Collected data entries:
##########
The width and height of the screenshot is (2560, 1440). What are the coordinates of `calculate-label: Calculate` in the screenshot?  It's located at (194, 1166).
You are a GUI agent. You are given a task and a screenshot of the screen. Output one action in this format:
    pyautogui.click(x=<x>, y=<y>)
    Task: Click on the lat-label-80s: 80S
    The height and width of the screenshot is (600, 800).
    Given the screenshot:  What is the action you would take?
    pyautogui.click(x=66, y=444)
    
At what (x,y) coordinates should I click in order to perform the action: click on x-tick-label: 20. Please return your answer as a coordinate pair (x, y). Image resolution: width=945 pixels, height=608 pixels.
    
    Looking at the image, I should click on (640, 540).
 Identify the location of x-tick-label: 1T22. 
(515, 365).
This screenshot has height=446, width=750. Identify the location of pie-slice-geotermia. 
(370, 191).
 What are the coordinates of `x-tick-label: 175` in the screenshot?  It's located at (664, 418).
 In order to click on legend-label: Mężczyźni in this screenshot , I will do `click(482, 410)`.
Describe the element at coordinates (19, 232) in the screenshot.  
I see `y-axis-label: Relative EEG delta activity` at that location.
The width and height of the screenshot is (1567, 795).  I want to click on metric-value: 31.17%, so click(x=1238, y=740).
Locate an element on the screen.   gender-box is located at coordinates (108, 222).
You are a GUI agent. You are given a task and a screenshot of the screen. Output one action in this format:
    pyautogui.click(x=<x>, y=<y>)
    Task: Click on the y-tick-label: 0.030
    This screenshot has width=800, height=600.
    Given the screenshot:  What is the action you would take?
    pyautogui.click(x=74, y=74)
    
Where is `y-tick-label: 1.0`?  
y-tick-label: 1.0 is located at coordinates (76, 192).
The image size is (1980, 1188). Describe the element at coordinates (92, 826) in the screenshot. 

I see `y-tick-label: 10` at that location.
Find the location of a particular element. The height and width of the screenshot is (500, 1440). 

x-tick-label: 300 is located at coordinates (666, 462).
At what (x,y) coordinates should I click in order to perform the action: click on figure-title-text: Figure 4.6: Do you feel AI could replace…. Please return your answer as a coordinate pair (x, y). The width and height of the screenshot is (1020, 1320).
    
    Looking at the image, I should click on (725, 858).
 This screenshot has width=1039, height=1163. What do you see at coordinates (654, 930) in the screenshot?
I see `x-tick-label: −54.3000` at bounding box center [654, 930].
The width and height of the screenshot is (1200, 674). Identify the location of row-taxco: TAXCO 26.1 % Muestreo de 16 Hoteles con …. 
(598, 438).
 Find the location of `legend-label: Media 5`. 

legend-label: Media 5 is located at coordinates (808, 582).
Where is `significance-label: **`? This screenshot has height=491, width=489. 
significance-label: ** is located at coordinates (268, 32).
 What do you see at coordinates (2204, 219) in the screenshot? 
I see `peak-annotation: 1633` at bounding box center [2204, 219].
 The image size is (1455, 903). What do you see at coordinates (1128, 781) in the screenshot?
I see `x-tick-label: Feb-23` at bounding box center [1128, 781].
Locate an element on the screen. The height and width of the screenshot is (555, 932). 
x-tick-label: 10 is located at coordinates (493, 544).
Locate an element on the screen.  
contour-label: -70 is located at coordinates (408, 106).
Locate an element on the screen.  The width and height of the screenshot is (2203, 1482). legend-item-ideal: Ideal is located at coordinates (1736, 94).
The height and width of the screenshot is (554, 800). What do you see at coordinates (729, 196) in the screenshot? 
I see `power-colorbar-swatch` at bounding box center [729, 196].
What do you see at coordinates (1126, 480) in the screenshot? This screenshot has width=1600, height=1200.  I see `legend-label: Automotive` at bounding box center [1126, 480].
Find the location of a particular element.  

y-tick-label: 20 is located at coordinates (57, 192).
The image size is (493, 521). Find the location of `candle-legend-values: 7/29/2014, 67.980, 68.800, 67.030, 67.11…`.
##########
Report each line from the entries above that includes the string "size".

The image size is (1980, 1188). Describe the element at coordinates (92, 826) in the screenshot. 
 The image size is (1455, 903). What do you see at coordinates (1128, 781) in the screenshot?
The image size is (493, 521). Find the location of `candle-legend-values: 7/29/2014, 67.980, 68.800, 67.030, 67.11…`.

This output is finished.